Google translate, English
A "new" step. That is the old step. Their step, and only that. Always. They can't even define or name what that step is, because it's always the same step, back well over a century. Talking against dualism and about body and soul. Or body and mind, if it's just lost in translation.

And they speak of a conflict between biological and psychospiritual, but in reality it was always a conflict between an accurate description, and an inaccurate one. It's not even about models, the split begins at its very description, and several ways at that. But to bring out the old debunked tropes about harassment, even the fake concerns over their meeting and need to have "guards" out of concern is ridiculous.

This nonsense has been going on for decades and all they have is bullying and acting without honor, even speaking without honor, misrepresenting both what they do and the criticism it receives.

Ironically, the mention of how it's defined culturally differently in different countries actually highlights how they are the problem, since it's not patients who describe those problems this way but the professionals, with their biases and preferences.

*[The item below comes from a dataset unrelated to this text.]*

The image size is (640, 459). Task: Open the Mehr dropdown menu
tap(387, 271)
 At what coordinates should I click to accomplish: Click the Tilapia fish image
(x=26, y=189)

Even though the problems are largely similar as reported by patients, they have very different definitions because those definitions come from the preferred alternative causes that professionals assign on them. We define the illness according to how it's experienced and reported, they define it according to alternative models that ignore most of it.

This is like how many religious ideologies have invented myths about the same phenomena of nature. Even though nature is the same everywhere. The difference is not between nature here, and nature there. It's in the myths.

And really you have to marvel at the Orwellian peak of this:
The point here is not to take a position on the cause of the condition or how best to treat it, but to point out the negative consequences of maintaining an artificial distinction between models and treatments that are entirely biomedical and those that involve behaviour.
You won't find purer irony than this anywhere. It has no traces of impurity.